Depending on the context of the term, asset refinance has various meanings:
- Used as a security for a loan
- Combined with other finance methods
- Refinancing business debt i.e debt consolidation
For the context of Company Rescue, we are focusing mainly on debt consolidation…
When businesses fall into trouble, debt can amount. The concept of refinancing business debt, means consolidating all of the debts into one, or changing one loan for another i.e swapping an expensive debt for a more affordable one. This allows breathing space for the struggling business.
It is essential that you chose the most suitable terms and rates provided by the chosen facilities, so the least risk is taken on.
The three benefits…
1. Savings from the lower rate of interest charged, or the smaller monthly repayments. You may chose to spread the same loan amount over a longer period of time, to reduce the size of individual repayment so each month the debt effect is less detrimental.
2. Simplicity from having one set of payments to your concern, rather than many. This allows single contact points rather than having to contact several lenders. Daily runnings of the business can be focused on instead.
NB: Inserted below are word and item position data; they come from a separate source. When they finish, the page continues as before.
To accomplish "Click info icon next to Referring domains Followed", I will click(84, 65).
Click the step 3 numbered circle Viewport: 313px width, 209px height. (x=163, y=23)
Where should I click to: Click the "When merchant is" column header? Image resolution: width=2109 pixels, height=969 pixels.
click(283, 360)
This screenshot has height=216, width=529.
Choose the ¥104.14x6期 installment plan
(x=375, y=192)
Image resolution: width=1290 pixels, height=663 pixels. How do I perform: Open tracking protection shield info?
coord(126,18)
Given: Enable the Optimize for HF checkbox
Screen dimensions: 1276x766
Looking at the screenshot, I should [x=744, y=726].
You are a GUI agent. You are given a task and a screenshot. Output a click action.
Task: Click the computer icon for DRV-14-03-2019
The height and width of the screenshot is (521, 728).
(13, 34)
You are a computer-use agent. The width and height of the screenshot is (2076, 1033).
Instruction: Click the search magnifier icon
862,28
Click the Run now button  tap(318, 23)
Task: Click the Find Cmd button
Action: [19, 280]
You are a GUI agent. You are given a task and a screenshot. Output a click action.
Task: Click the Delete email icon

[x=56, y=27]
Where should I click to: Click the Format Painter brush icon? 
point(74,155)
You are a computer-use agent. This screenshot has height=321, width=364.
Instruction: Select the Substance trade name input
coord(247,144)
3. Safety from greater working capital being available.
Security for a loan
This is the use of assets (valuable business owned items) to secure a loan. If you cannot repay the business, lenders have every right to sell the asset to get their money back. Unsecured business loans also exist, these just having no particular asset attached – it is more risky as a more flexible decision arises for the lender, regarding what company asset to take.